Unlike other solutions, we help the call centre achieve PCI compliance without drastic impact on other call centre systems and is FCA compliant. We can co-exist or integrate with existing IT & telecoms infrastructure.
Reduced Operational Costs
No need to manage separate call centre teams for card transactions or operate and enforce a costly ‘clean room’ environment where pencils, pens and mobile phones are barred. Outsourced & offshore operations can be made viable where security concerns would previously have excluded them.
Minimal DTMF Masking
We only mask the DTMF during the short period of the call when PAN and security code need to be captured. This means that DTMF tones pass unhindered throughout the rest of the call, which means no impact when navigating IVRs, transferring calls or attending conference calls etc.

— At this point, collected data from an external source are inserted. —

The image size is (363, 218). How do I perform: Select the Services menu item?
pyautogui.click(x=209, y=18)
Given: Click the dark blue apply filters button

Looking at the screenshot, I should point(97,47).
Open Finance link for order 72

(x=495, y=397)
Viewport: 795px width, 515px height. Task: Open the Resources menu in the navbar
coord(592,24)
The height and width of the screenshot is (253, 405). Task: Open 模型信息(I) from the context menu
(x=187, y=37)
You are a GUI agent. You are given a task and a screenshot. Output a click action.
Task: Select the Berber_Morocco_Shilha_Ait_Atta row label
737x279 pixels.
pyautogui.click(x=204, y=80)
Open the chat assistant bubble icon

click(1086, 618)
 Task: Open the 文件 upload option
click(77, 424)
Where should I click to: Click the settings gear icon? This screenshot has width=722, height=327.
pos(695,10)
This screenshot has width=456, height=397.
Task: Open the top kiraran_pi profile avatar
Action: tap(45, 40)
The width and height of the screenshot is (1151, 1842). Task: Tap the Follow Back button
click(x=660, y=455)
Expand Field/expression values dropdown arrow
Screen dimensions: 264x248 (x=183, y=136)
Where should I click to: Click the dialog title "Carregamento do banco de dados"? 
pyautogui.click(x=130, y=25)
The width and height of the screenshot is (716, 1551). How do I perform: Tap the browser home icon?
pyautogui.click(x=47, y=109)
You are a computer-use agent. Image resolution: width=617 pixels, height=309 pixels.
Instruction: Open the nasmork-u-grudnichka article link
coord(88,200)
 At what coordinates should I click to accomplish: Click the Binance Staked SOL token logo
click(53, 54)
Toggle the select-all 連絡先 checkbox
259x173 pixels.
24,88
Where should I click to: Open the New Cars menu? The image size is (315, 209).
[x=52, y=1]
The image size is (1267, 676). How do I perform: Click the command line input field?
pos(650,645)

When using us the call can be recorded in its entirety, there is no need to pause the call recording becasue sensetive payment information is not verbalised or heard through DTMF tones. A broken call recording can result in customer disputes as important dialogue may be missed during the time the call recording is paused.
No AHT Negative Impact
We reduce the points of failure when taking a payment. There is no longer amu misreading of numbers by customer or agent. There are fewer failed transactions becasue of a BIN and Luhn check taking place in real time during PAN capture. As the customer is entering the payment information now, the agent is free to perform 'wrap-up' tasks during the call. A shorter AHT (Average Handling Time) means happier customers and increased contact centre productivity with more calls being handled by the same number of staff.
Customers intuitively understand that our services have been deployed for their benefit and to protect them from identity theft. They enjoy the added security whilst maintaining the interaction with and assistance from the agent. Agents furthermore prefer operating with us as this removes the difficult task of accurately capturing card details from verbal communications.